* PROBLEM DETAILS *
Your answer must be the lines from the one containing "800x437 pixels. Task: Choose" through the last line of the records below, copied exactly, with the pictures left out.

* DATA TO USE *

= = = = = = =

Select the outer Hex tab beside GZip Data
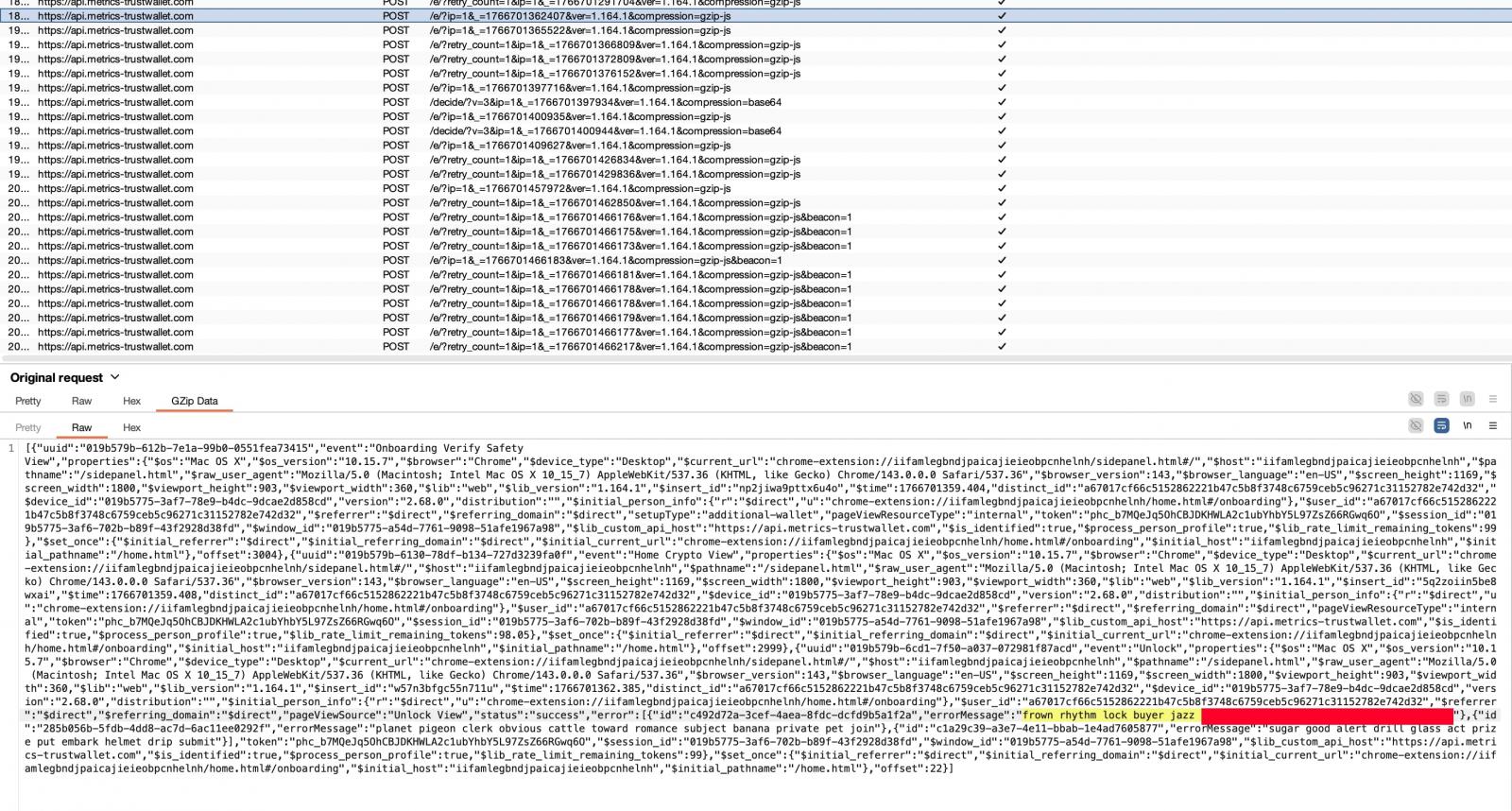click(131, 401)
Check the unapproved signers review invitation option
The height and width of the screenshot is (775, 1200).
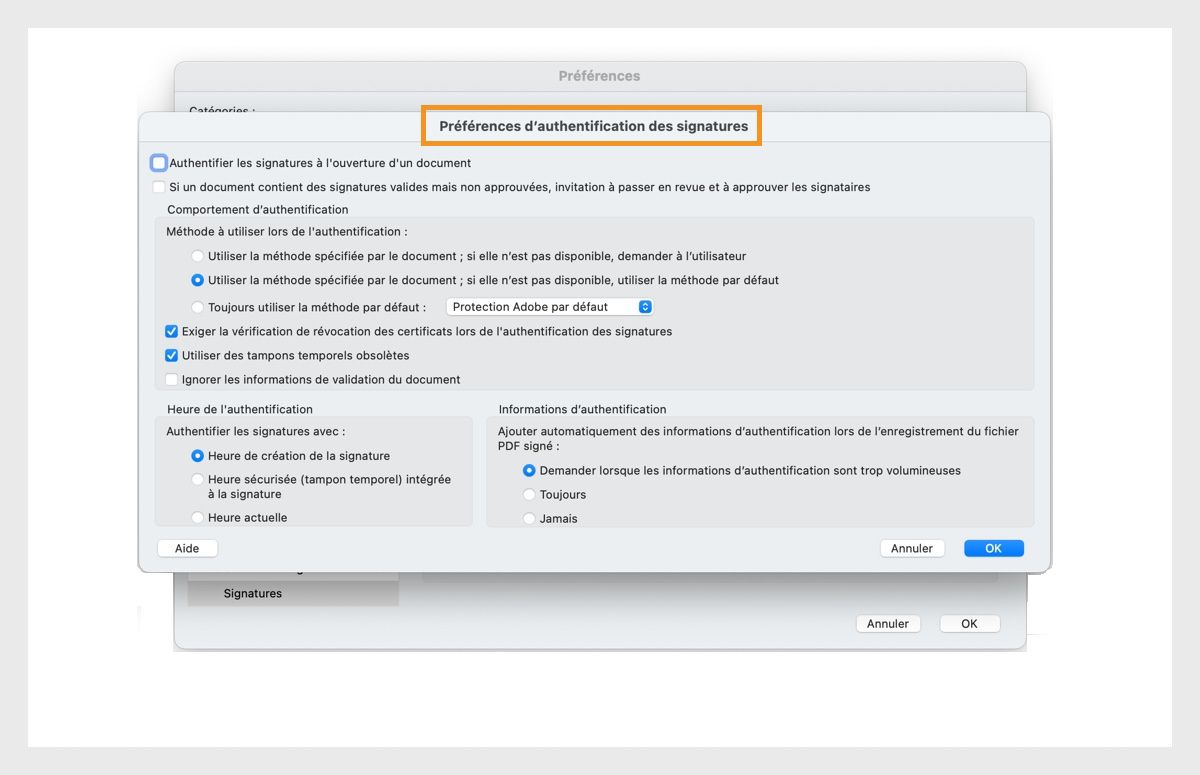(158, 187)
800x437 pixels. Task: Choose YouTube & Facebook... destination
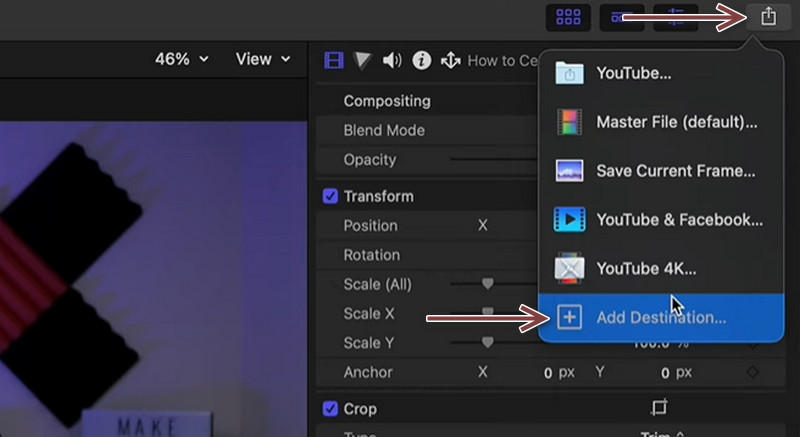[679, 219]

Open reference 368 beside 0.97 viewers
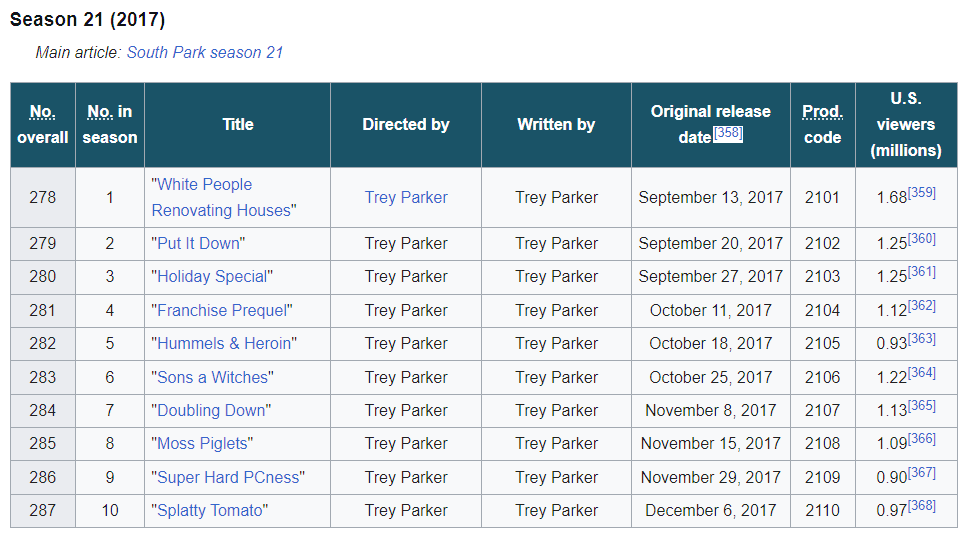922,505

= = = = = = =

* ANSWER TO THE PROBLEM *
800x437 pixels. Task: Choose YouTube & Facebook... destination
[679, 219]

Open reference 368 beside 0.97 viewers
922,505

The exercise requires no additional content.